EXTRACTED ENTRIES:
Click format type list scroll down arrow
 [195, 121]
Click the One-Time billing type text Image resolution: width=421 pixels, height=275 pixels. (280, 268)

* * *

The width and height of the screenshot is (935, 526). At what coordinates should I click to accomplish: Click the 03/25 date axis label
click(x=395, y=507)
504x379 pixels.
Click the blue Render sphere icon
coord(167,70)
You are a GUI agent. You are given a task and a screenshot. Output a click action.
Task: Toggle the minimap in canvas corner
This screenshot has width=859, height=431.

--

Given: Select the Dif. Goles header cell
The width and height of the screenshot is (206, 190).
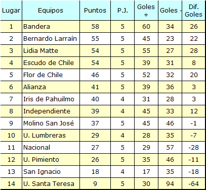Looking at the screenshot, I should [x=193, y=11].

WORK TO BE COMPLETED:
Given the records above, return exactly the lines starting at the line containing "Click format type list scroll down arrow" and ending at the line containing "Click the One-Time", including both.

RESULT FOR THIS EXERCISE:
Click format type list scroll down arrow
 [195, 121]
Click the One-Time billing type text Image resolution: width=421 pixels, height=275 pixels. (280, 268)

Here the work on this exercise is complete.